▶ Exercise task 1
In the passage on aboriginal land settlements:
(a) According to Smith and another B.C. lawyer, what is enough to get you branded a racist?
(b) Does the writer think resources are better held in private hands or by the state?
(c) Who has said that traveling over land, hunting, trapping, and gathering on it does not establish a fee simple title?
▶ Exercise task 2
Can you carry on the passage about aboriginal land settlements in Canada, starting right after its last sentence?

▶ Passage

Maybe you’re surprised by all this, but don’t berate yourself for having fallen asleep during the evening news.  Some of it was accomplished with virtually no parliamentary debate.  The national media have been conspicuously silent about these events.   According to Smith and another B.C. lawyer with extensive experience in native issues, merely questioning the wisdom of these land settlements is enough to get you branded a racist.        

So let me try to ward off this fate for myself by saying that I’m not opposed, in theory, to giving Crown land away to aboriginal Canadians.  I think it’s better for resources to be held in private hands than by the state.  (Unfortunately, it appears the aboriginals may intend to hold the land communally rather than individually, thereby perpetuating all the inefficiencies and misallocations of state ownership.)

But why confine the give-away to aboriginals?  Doing so lends credibility to their claim that merely traveling over land, hunting, trapping, and gathering on it, is sufficient to establish a modern-day, fee simple title, characterized by the right to exclude others.  It isn’t.  Canadian courts have said so, and they’re right. The two notions are worlds apart.

▶ Source excerpt
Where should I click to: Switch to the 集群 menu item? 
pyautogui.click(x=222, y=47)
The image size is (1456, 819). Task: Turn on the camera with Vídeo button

▶ Task result 1
(a) Merely questioning the wisdom of these land settlements.
(b) In private hands.
(c) Canadian courts.

▶ Task result 2
Aboriginal culture treated the land as a commons, in which all were free to take what they could from it.  In that philosophy, there are no grounds (apart from sheer racism) for preventing white newcomers from doing the same.  English culture, following philosopher John Locke, says anyone, white or aboriginal, can obtain title to property—the right to take it out of the commons and exclude others from it—by mixing his labour with the land: by changing, improving or building on it. 

If we bow to the aboriginals’ attempts to parlay their traditional hunting and trapping rights into the vastly greater fee simple ownership rights when we’re talking about Crown land, there is then no principled reason for denying similar claims when the discussion turns to the city of Vancouver.

On the other hand, if we simply decide to give away Crown land because it’s better off in private hands, why can’t non-aboriginal Canadians get similar grants?

Likewise, I have no objection, in theory, to self-government for small groups of people.  However, I do object to awarding this right strictly on the basis of race.  There are many aspects of Canadian government I’d love to opt out of, and I know a few hundred people who’d be happy to join me.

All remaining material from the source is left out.